A third of respondents indicated that there was a genomic data management strategy in place and another two thirds planned it to be implemented in the next two years. Also, in 67% of cases the strategy is enterprise-wide.
Among those who are most often (over 50%) involved in setting the strategy are informaticians (including clinical and genomic) with 87%, clinicians who use genomics in their work with 84%, as well as IT/technology and business (administration, finance, etc.) personnel with 70% and 60%, respectively.
Re-interpretation of genomic data and clinician notification are the most valuable platform features (extremely of very valuable for 91% of the respondents), together with the ability to consume test results from various labs (87%) and integration with multiple electronic health records (77%).

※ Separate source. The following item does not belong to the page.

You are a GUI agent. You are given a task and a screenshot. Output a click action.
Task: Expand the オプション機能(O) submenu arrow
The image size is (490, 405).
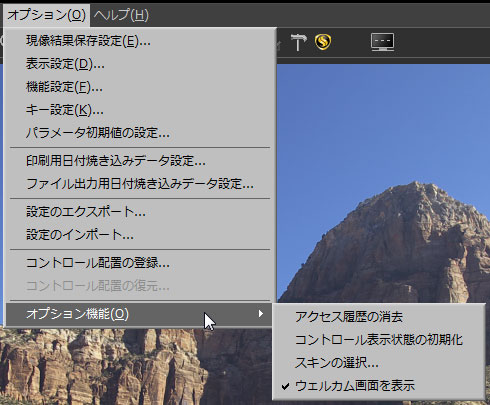[x=261, y=314]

For genetic/genomic data, healthcare institutions and systems have on average 2.1-2.3 vendor partners in areas such as production of information, data storage and analysis. Almost 60% of the respondents expect the number of partners increase in the nearest future.
The main drivers for the launch/development of genetic/genomic testing are clinical and cost effectiveness (54% and 45%, respectively) as well as reimbursement (42%), technology infrastructure (33%) and clinical practice guidelines (32%).
Industry research and practical examples from other healthcare institutions are the main sources of information on genomic data management for executives (74% and 68%, respectively). Over a half search for information through conferences and peer associations.